Ask HN: Awesome talks/video available online?

50 points by jacobscott ↗ HN
I know that the TED talks are up free, I'm familiar with MIT's OpenCourseWare, the free educational material up on iTunes, and that Google puts some tech talks online. Unfortunately, it looks like you have to be a member to see Long Now Foundation video. But I figure I must be missing something. Any suggestions?

22 comments

[ 3.6 ms ] story [ 49.2 ms ] thread
Love TED. Another great one was the New Yorker conference: http://www.newyorker.com/online/2008/conference/conference20...

Also, if you want you can see all the ones I've bookmarked on my delicious account:

http://delicious.com/sidsavara/video

Some may be off topic, but in general I think it's as good a place to find videos as anything else. I tend to bookmark 1-3 a week, if it is tagged +someday or +todo then all bets are off on quality, as it means I saw it referenced somewhere or tweeted and bookmarked it for future reference.

Here's some specific suggestions. I was most recently fascinated by this video on head tracking "virtual reality".

http://www.youtube.com/watch?v=Jd3-eiid-Uw

Another cool thing if you're into DIY robots (not really educational, but I found it inspiring) is the Yellow Drum Machine.

http://www.youtube.com/watch?v=_RyodnisVvU

Not sure why I got on the robot tangent but here's another good one, a 4-legged robot that's pretty good at navigating hills and obstacles. Especially the recovery from a fall sequence around 1:25.

http://www.youtube.com/watch?v=W1czBcnX1Ww

And here is hacking the Wii Fit controller and a Roomba to do a sort of vacuum-by-surfing... thing?

http://www.youtube.com/watch?v=tLbprdjTX0w&feature=relat...

Stanford has a weekly speaker seminar class called Entrepreneurial Thought Leaders that has a free podcast. (You can't see the video unless you log in as a student, but hopefully that will change in the near future.)

Not all of them are great, but there's enough that you're bound to find a topic/speaker that you're interested in:

http://ecorner.stanford.edu/podcasts.html

(Past speakers you might be interested in: Marissa Mayer, Reid Hoffman, Mitchell Baker, Mitch Kapor, Ron Conway, Sue Decker, Larry Brilliant, Vinod Khosla, William McDonough, Mark Zuckerberg, et. al)

(Also, I highly recommend David Rothkopf's talk if you're interested in policy/current affairs/the world.)

edit: I guess I should add that I help out with the class, but I'd have posted this either way :)

I work near stanford, maybe I will check out the series in person.
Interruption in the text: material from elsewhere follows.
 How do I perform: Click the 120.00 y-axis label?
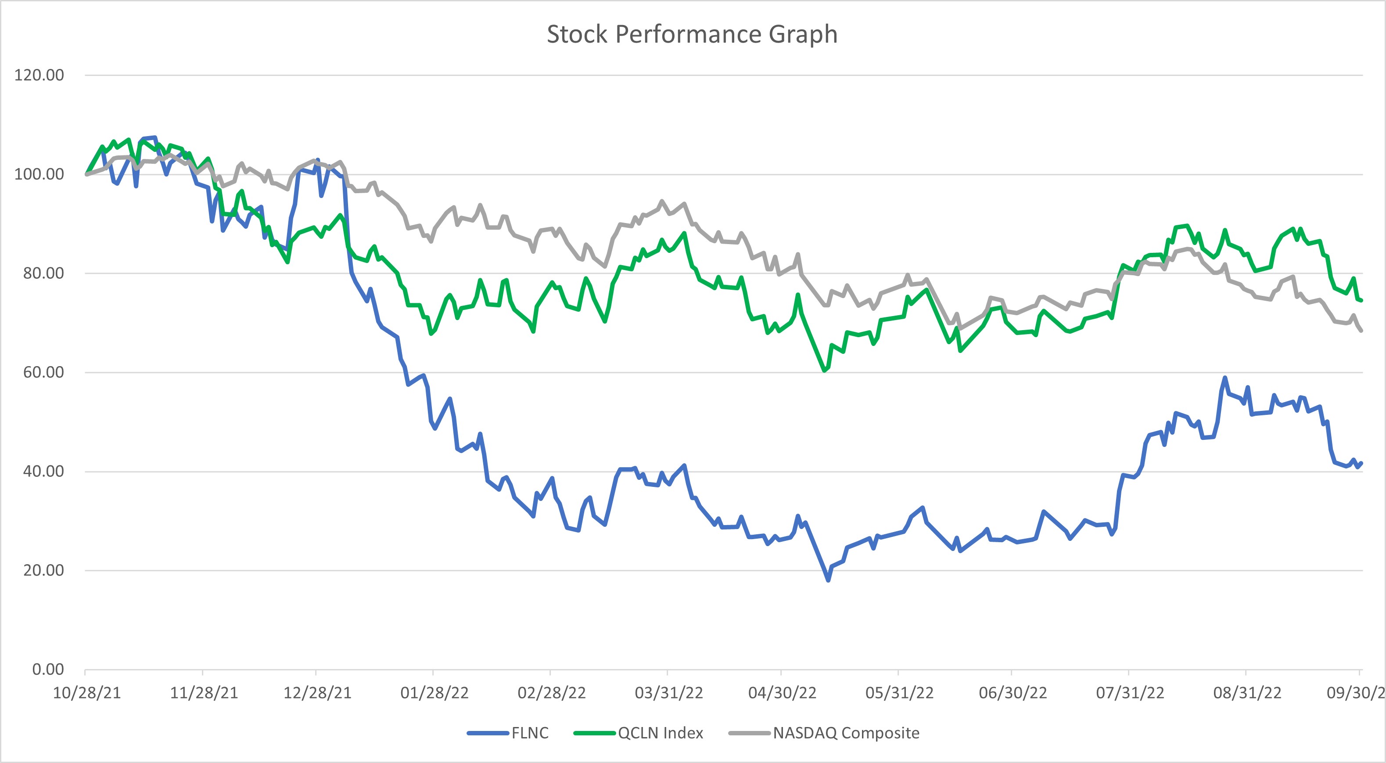tap(39, 75)
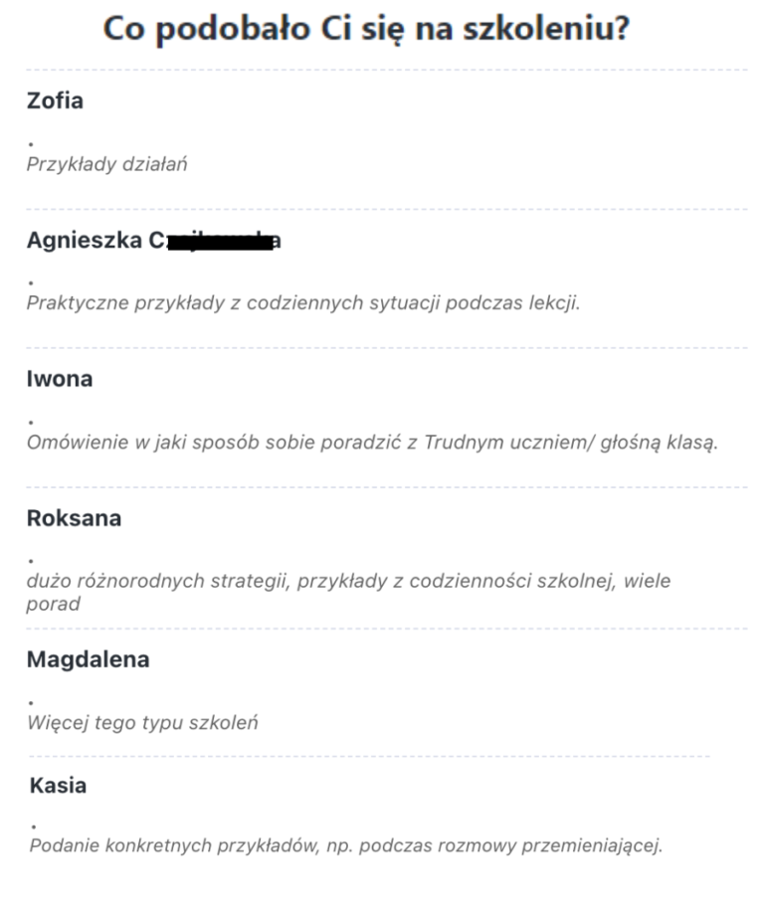Click the small dot below Roksana
This screenshot has width=764, height=917.
point(31,562)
Thanks!
(comment deleted)
I enjoy listening to the audio podcasts from SXSW and FOWA, they are both available in the iTunes store.
I would very much appreciate talks with written transcription. They're very valuable for us struggling with spoken English.
I was looking at the Stanford videos (specifically the David Rothkopf) mentioned above ( http://news.ycombinator.com/item?id=344141 ). I just noticed that the online video has a subtitle option

Edit: and have transcripts too.

It's becoming pretty standard practice now for authors to put their book talks online. There are a few websites that host them, including CSPAN's book talk. When authors come to talk at Google their talks usually get posted on Google video as well. There are lists of the best free documentaries floating around too.